01 Oct Inside Amazon's Cloud: Just How Many Customer Projects?
There’s been a lot of discussion the past couple of days about an analysis by Guy Rosen, in which he estimates that Amazon Web Services (AWS) is provisioning 50K EC2 server instances per day. He created this estimate by examining EC2 resource IDs (if you read his post, you’ll see how he broke down resource IDs to understand their meaning) and doing a time-series analysis on how much the IDs are incremented per hour. From this analysis, Rosen concluded that AWS is provisioning around 50,000 EC2 instances per day.
A 50K/day run rate would imply a yearly total of over 18 million provisioned instances. Rosen admits that his understanding of the resource ID might be incorrect, thereby creating flaws in his analysis; however, even if he’s off by an order of magnitude, that would imply a yearly run rate of 1.8 million provisioned instances. I’m not aware of Amazon announcing its total EC2 statistics, but it has announced S3 stats (S3 is Amazon’s storage services.)
In February of this year, Amazon announced S3 contained 40 billion objects. By August, the number was 64 billion objects. This indicates a growth of 4 billion S3 objects per month, giving a daily growth total of about 133 million new S3 objects per day.
Given the growth in S3, 50K EC2 instances being provisioned each day doesn’t seem far-fetched at all, making the yearly estimate of 18 million provisioned server instances plausible.

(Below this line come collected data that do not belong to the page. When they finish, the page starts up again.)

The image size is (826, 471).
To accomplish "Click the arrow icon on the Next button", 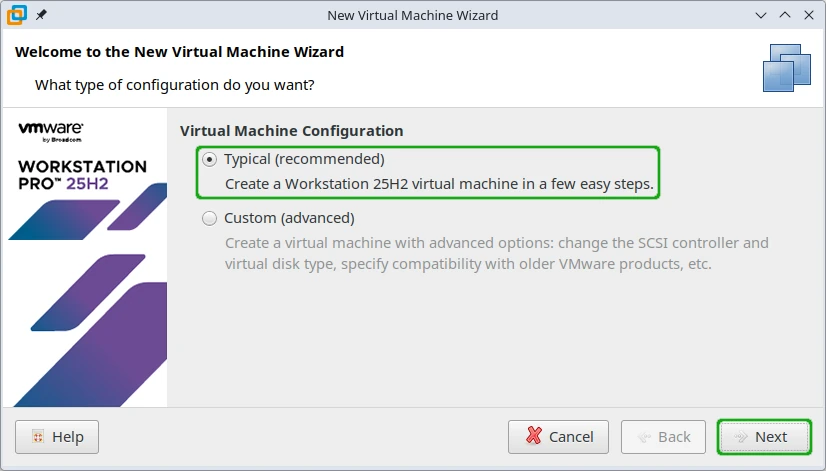I will 740,437.
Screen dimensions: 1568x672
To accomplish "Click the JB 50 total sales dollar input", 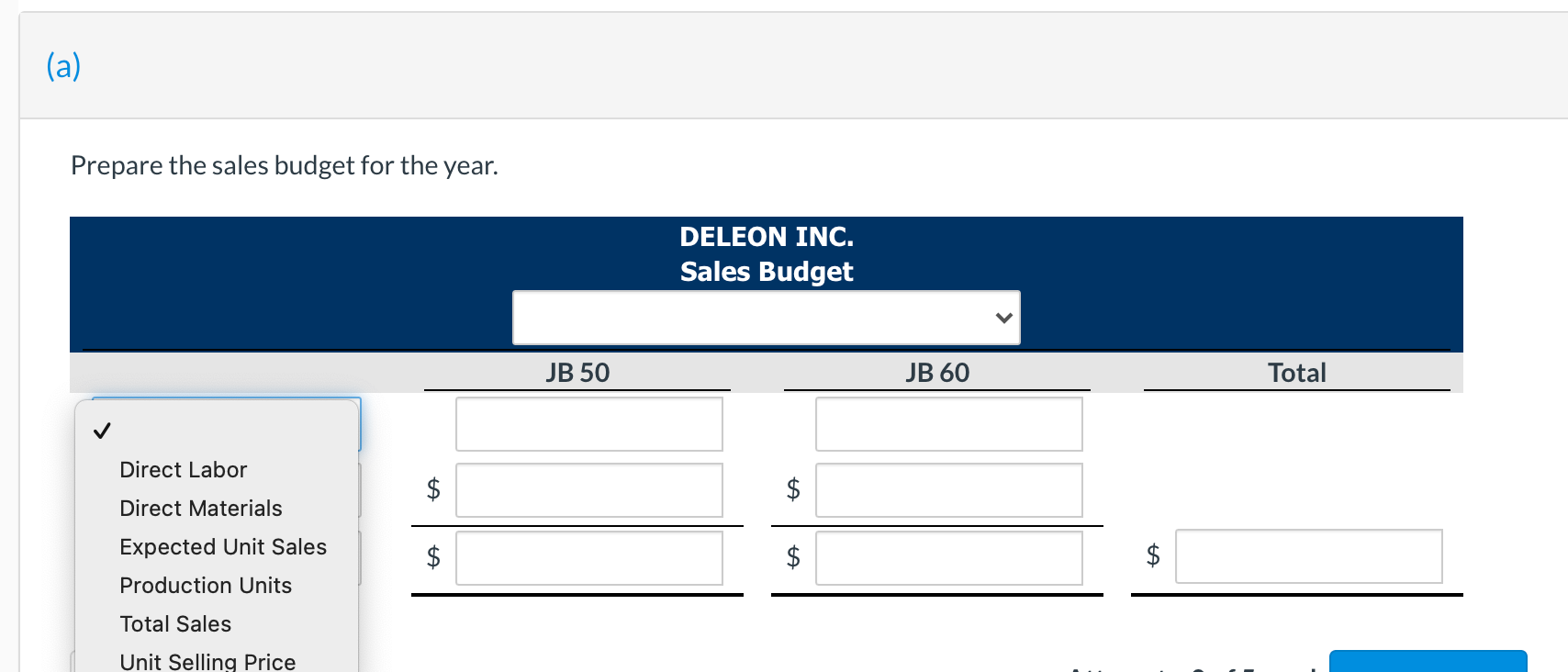I will pyautogui.click(x=588, y=557).
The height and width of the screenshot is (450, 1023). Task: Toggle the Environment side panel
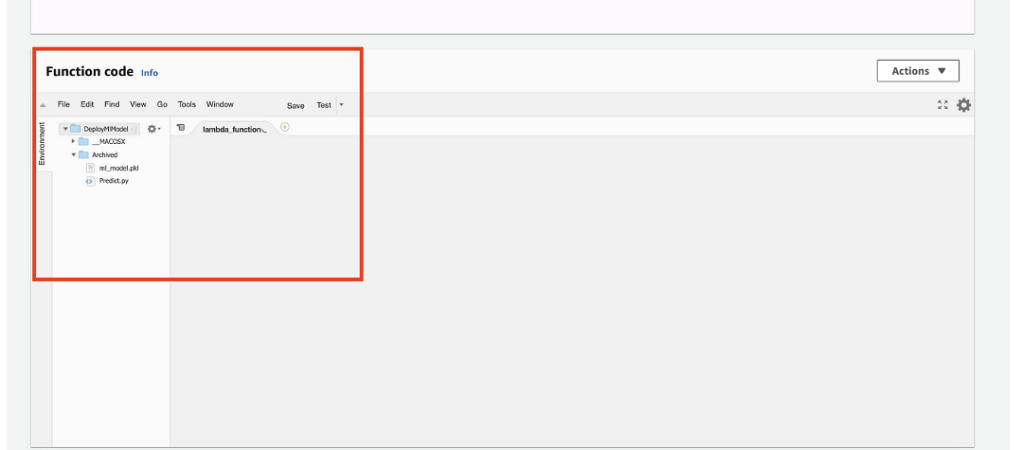pos(42,143)
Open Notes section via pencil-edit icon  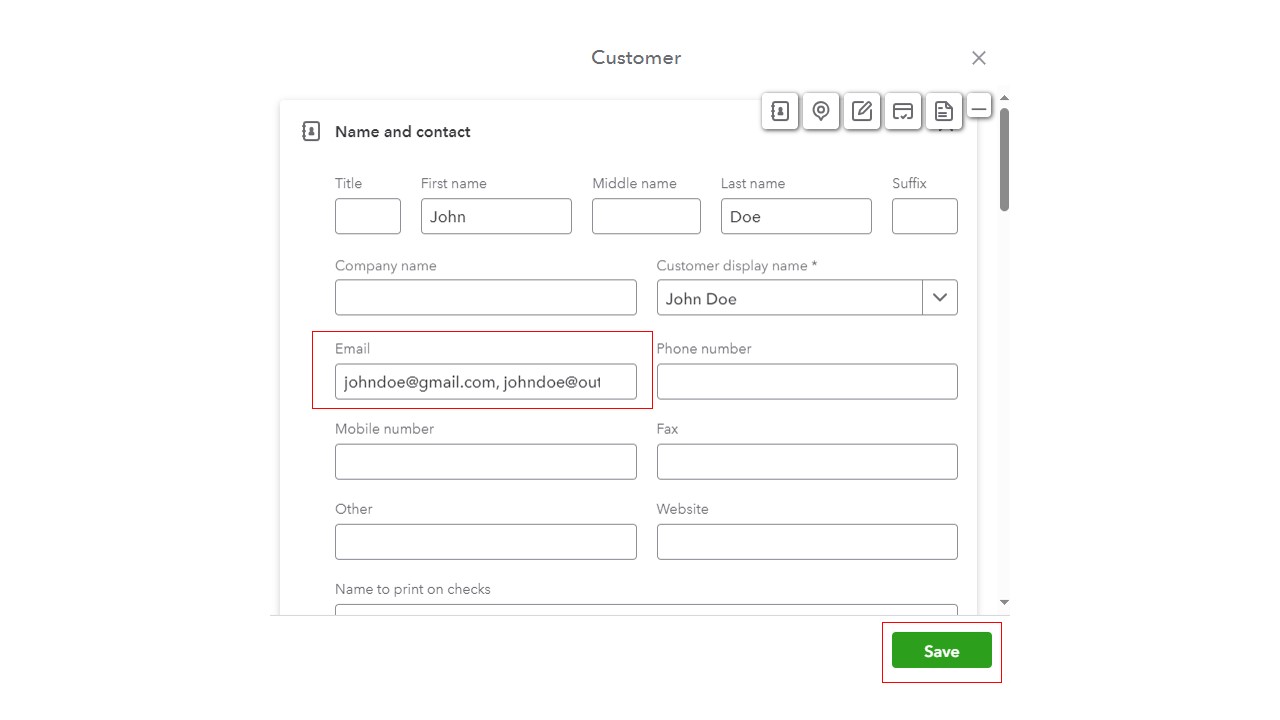[862, 111]
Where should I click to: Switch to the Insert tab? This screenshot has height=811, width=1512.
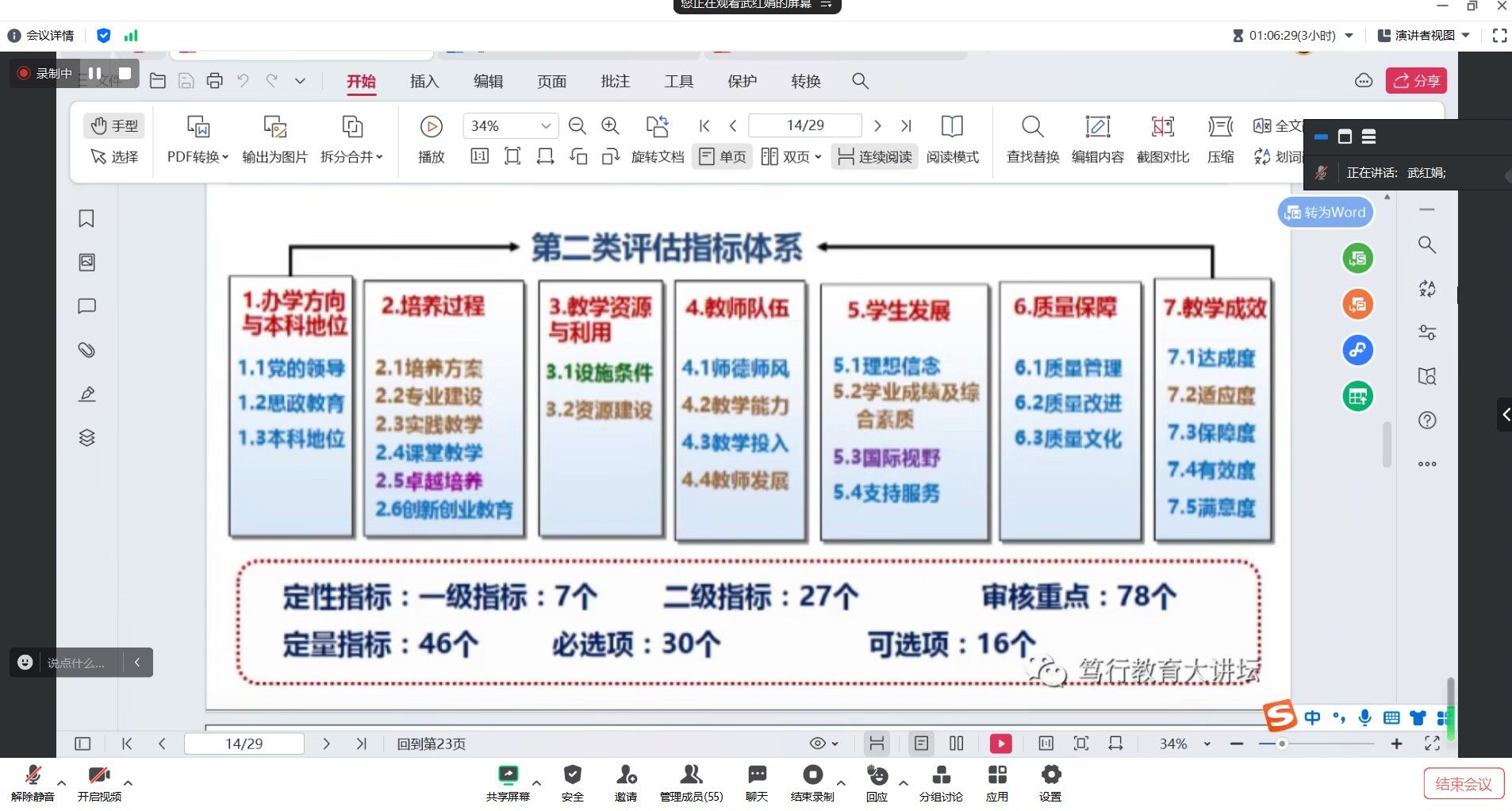[x=424, y=81]
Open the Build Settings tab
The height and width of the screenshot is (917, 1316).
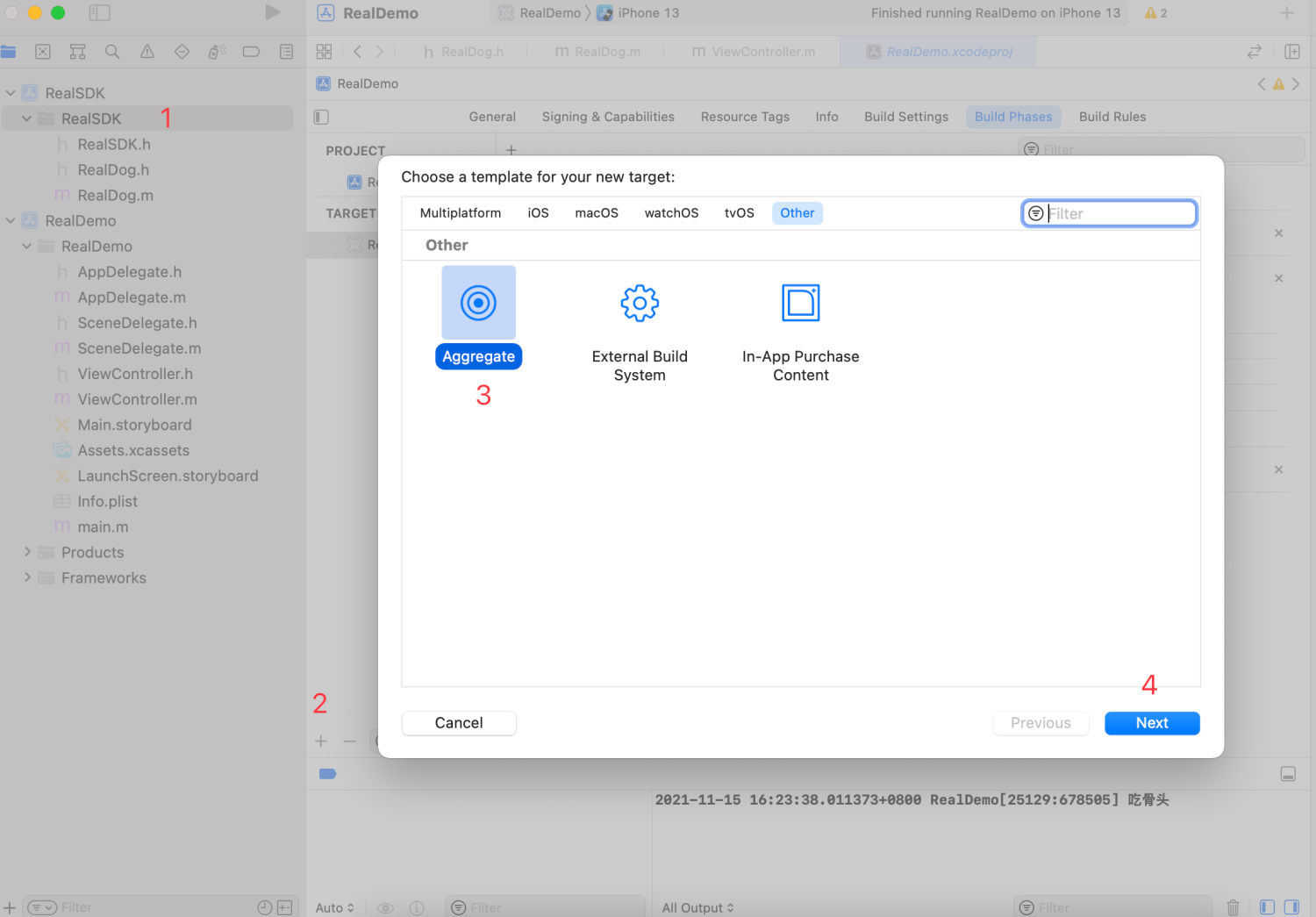coord(906,117)
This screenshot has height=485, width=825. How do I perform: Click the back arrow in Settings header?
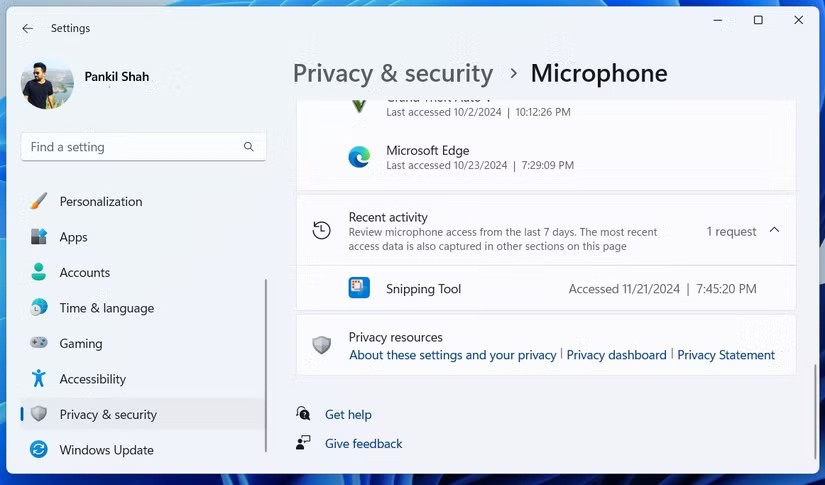click(27, 29)
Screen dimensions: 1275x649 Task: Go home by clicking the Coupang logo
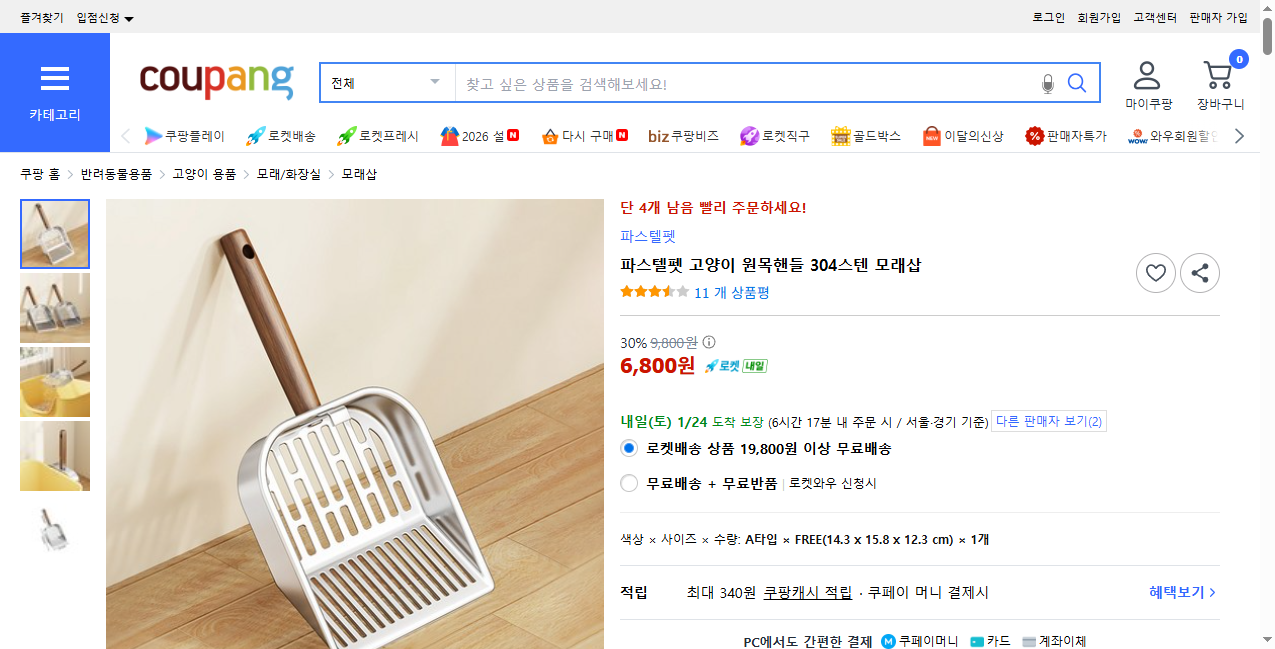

By way of comparison, total server shipments for Q209 were around 1.4 million, according to IDC. Of course comparing server shipments to EC2 provisioned instances is not direct. For one thing, each of the servers shipped in Q2 were very likely going to be virtualized, implying a much larger number of virtual machines being installed, which would be a more appropriate comparison to EC2 instances.